William Kent Krueger will join other mystery authors Steve Hamilton, and Bryan Gruley on a panel moderated by Craig McDonald. The panel will focus on what is being called “Northern Noir”. Krueger’s most recent book “Vermillion Drift” is the 10th novel featuring Minnesota PI Cork O’Connor and the discovery of six bodies in an old mine sets Cork on a course of a complex case. Publishers Weekly called the book “a thrilling read” and said the book “succeeds on every level” (no mine pun intended”.
All three of these authors will certainly be heard at the Kerrytown Bookfest which takes place in Ann Arbor Michigan on Sunday September 12. The Bookfest is one of the most successful single day book festivals in the country and this year the free event feature authors with a “bent” for Michigan. The event is free. A complete schedule of authors and events is available at the Kerrytown website.
NMU seeking Native American stories, art for new book
The Northern Michigan University Center for Native American Studies has issued a call for submissions for a book featuring literature and art focused on contemporary American Indian experience in Michigan.
The Center is seeking original and unpublished poems, short stories, creative non-fiction essays, memoirs, profiles, photographs cartoons and comics that depict a contemporary Native American experience in Michigan.

* **SUPPLIED INFORMATION**:
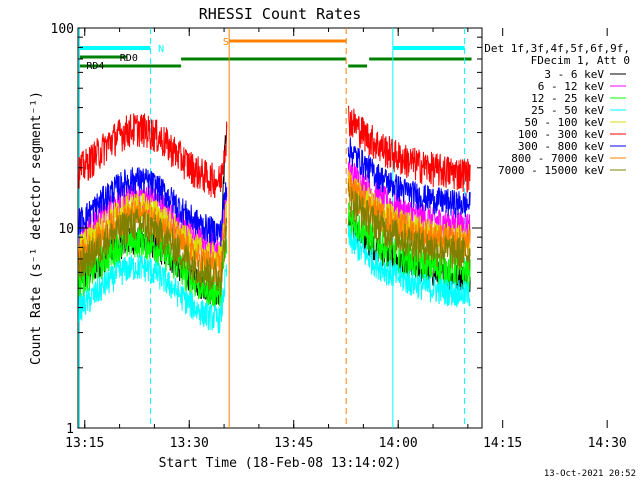  What do you see at coordinates (398, 444) in the screenshot?
I see `x-tick-label: 14:00` at bounding box center [398, 444].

* **CHECK YOUR UNDERSTANDING**:
1 – Answer these questions from the book news text, each on its own line:
(a) Which number novel featuring Cork O'Connor is "Vermillion Drift"?
(b) On what day and date does the Kerrytown Bookfest take place?
(c) Which center at Northern Michigan University issued the call for submissions?
2 – Reproduce the part of the book news text that opens with the words containing "All three of" and closes with "Indian experience in Michigan.".

* **ANSWERS FOR THE EXERCISE**:
1 –
(a) It is the 10th novel.
(b) Sunday, September 12.
(c) The Center for Native American Studies.

2 –
All three of these authors will certainly be heard at the Kerrytown Bookfest which takes place in Ann Arbor Michigan on Sunday September 12. The Bookfest is one of the most successful single day book festivals in the country and this year the free event feature authors with a “bent” for Michigan. The event is free. A complete schedule of authors and events is available at the Kerrytown website.
NMU seeking Native American stories, art for new book
The Northern Michigan University Center for Native American Studies has issued a call for submissions for a book featuring literature and art focused on contemporary American Indian experience in Michigan.